I have two boys and the younger one always struggled with attendance at primary school; he was referred for ASD assessment in his Reception Year and although we never achieved a diagnosis, the school always supported him as if he was on the spectrum. In contrast, my older son hardly missed a day of primary school, and apart from the occasional sign of anxiety about a teacher or an event at school and a few odd behaviours, we never thought anything was wrong…until the day he moved to secondary school!
From day one at secondary school, it appeared as if he had some sort of breakdown and he began ‘school refusing’…or rather, he was UNABLE to attend. He was so distressed in school and at home and displayed all the signs of depression and extreme anxiety. We were bemused, embarrassed and upset, but relied on advice from school staff and the GP who said “he will be fine and will get used to it if you just keep bringing him”. He struggled so much though, he began to self-harm and our relationship with him was crumbling…we knew there was more to it than just a few nerves, or general unwillingness to go to school.
We started attending CAMHS appointments and for the first school term I travelled with him on the public bus every day, waiting for him while he went to the few lessons he felt he could manage, and then bringing him home again. The Dr at CAMHS saw us every fortnight and talked through CBT techniques with us, but nothing improved. I kept asking for a full assessment, including the possibility of ASD, but was told it had been ruled out (with no developmental history taken or testing of any sort). As we got near to Christmas the pressure to increase the number of lessons attended grew, but we were no nearer to understanding why he found it so difficult, and no nearer to finding a way to help him cope.
As the new term approached we knew it was going to be even more difficult. I had made contact with other parents on the Yahoo group and had been exploring options and asking for advice. We decided to deregister him from mainstream school and enrolled him at an Internet school so that he could continue his education with as little disruption as possible. This is what he wanted to try and we knew that traditional home education wouldn’t really work for him at this point. We couldn’t really afford the fees for internet school, however, we managed to scrap the money together each month as we didn’t feel like we had any other choice, and it was important to him to feel ‘normal’ in that he was ‘at school’ and learning in the same way as other children.
Our son went on to complete his secondary education at Internet School. After a year at home we went back to CAMHS and then spent the next 5 years trying to convince then that he could be on the Autistic Spectrum and needed a proper assessment. We had some truly awful appointments over the years where we were blamed for being weak parents…I was blamed for working as a childminder…our son was blamed for being lazy, having a bad attitude and having no interest in school…etc. Every time we had a frustrating appointment or follow-up letter I would write back explaining why we disagreed with their conclusions (I bet I gained some good labels as a parent!).

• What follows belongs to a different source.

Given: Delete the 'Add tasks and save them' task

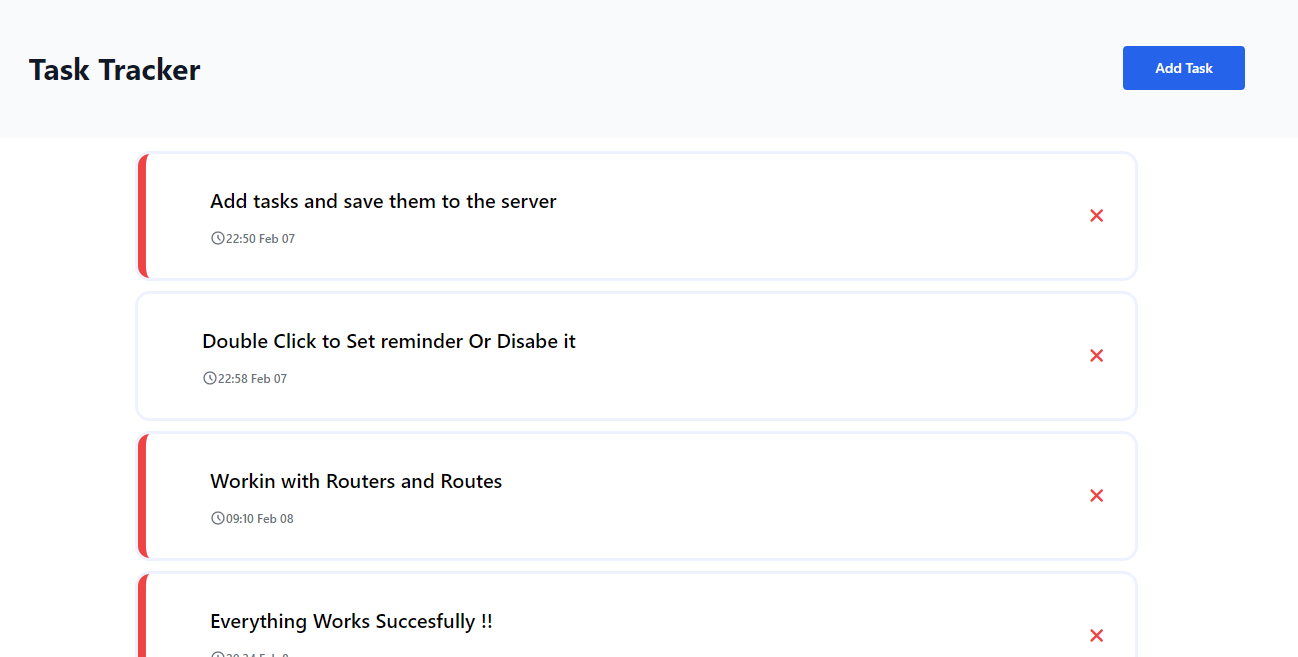Looking at the screenshot, I should tap(1096, 216).
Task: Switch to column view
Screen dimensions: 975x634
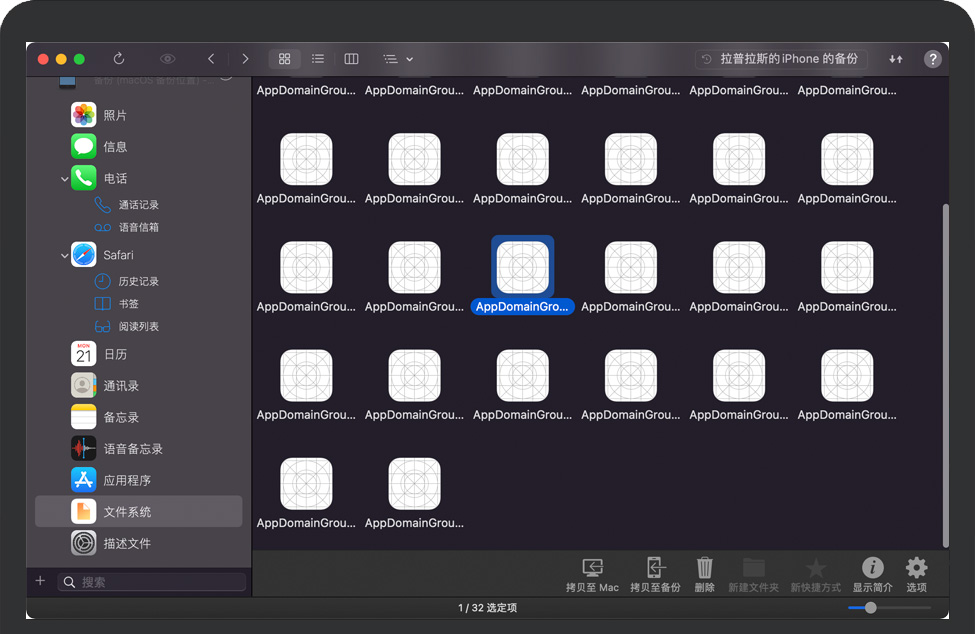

After he successfully completed his IGCSE’s it was time to take stock. CAMHS were still frustratingly disinterested, he never went out, only had a few friends online and was desperately worried about his future. We tried a private hypnotherapist and searched for other help. We found a course at a local college and he enrolled, but found he could not start on the first day as all the same difficulties were still there. He fell into a depressed state after that and we went back to CAMHS and explained the situation. They seemed a little more concerned now, because he wanted to go to college but couldn’t because of his difficulties. More letters detailing all our concerns and a couple of angry outbursts from me led to them agreeing to assess him for ASD (finally, after 5 years of asking!). Eventually the ADOS test indicated ASD, and the Clinical Psychologist actually went through all his notes and records and put together a complete picture of his difficulties and then diagnosed PDD-NOS or Asperger Syndrome. He was given CBT sessions and Sertraline in the lead up to attending a different college course he had found that was perfect for him.
He attended the new college course and got awards for 100% attendance, distinctions in all his modules and graduated with a BTEC in Countryside Management after two years. He also learned to drive and began to volunteer at a nature reserve as part of his course. Now he is currently at University doing a degree in Wildlife Conservation. University was a struggle at the start with the move into student accommodation and meeting lots of new people, but after six months, things are going well and he is determined to finish his degree.